In the previous installment of this series, How Pro-Life Became a Marketing Campaign, we met John and Barbara Willke, leaders of the pro-life photographic campaign in the early 1970s. While the Willkes disseminated fetal imagery, the women’s movement was gaining momentum, and the Supreme Court passed Roe v. Wade in 1973. Upon the ruling, Ms. Magazine published an unidentified photograph of a woman bleeding to death from a back alley abortion in hopes of calling attention to what they hoped women would no longer have to endure. It was their response to the gore of fetal imagery. Years later, Leona Gordon recognized her sister, Gerri, as the woman in the picture. Today, I talk about the nuance behind a picture and what it means for the end of someone’s life to become a visual symbol for public outrage.
Content Warning: This story contains descriptions of and links to graphic imagery.
Gerri Santoro always wore bright, white tennis shoes.
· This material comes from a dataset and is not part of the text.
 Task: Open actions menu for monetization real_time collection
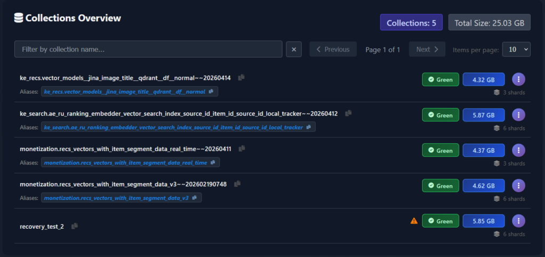(x=518, y=150)
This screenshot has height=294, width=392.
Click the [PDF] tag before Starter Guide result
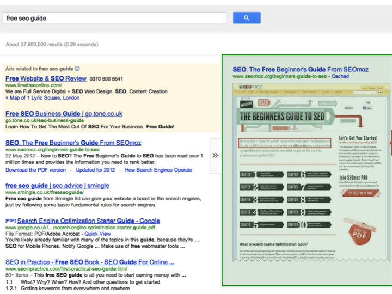pyautogui.click(x=10, y=221)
That is how her niece, Toni Elka, remembers her: dressed to the nines. She grew up on a farm in Pennsylvania, the youngest girl among 15, where she climbed trees, fed chickens, and danced to old tunes her parents sang. In high school, along with her best friend, Joyce, she drank coffee at the Wyndham Diner, played hooky, and worked night shifts at the Electromotive factory. When Joyce got engaged, Santoro took it as a challenge. I’ll beat you to it, she told Joyce. She met a man at a bus stop, and three weeks later, they walked down the aisle.
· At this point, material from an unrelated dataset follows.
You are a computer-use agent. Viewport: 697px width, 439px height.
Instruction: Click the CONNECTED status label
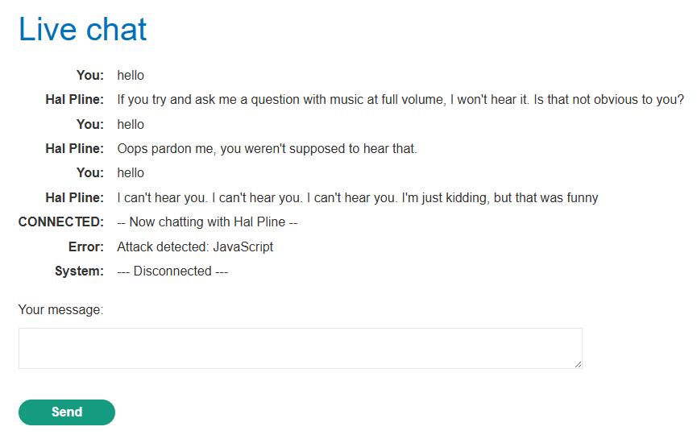click(61, 222)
From that point on, things changed. Her husband became violent. She endured years of bruised limbs and abuse before taking her two young daughters and fleeing with barely enough money for gas. They moved in with her parents, and she found a job at a school for mentally disabled children. While there, she fell in love with her coworker. Santoro was six months pregnant when she got a letter from her estranged husband informing her of an upcoming spur-of-the-moment trip to see their daughters. Terrified of his reaction to the pregnancy, she and her boyfriend ended up in a motel room with a DIY book on self-induced abortions. The maid found her body the next morning. She had hemorrhaged and bled to death.
This scene appeared in the pages of Ms. Magazine in 1973. Santoro is face down and bleeding out, her hands gripping rags to stop the bleeding. It is the kind of graphic photograph that makes a reader’s eyes turn away in pain. She has no identity in the accompanying article— simply a woman, the left side of her face pressed against the floor in distress. The title reads ‘Never Again’ in celebration of Roe v. Wade. The use of never, now, one year after the decision to revoke the right to abortion feels trite. In the article, Roberta Brandes Gratz writes of Santoro, “Her body was photographed exactly as it was found by the police in a bloody and barren motel room…Now that a part of the battle is over, it is important to honor its victims and heroines.” At the time, Gratz didn’t know who the woman in the photograph was. No one did.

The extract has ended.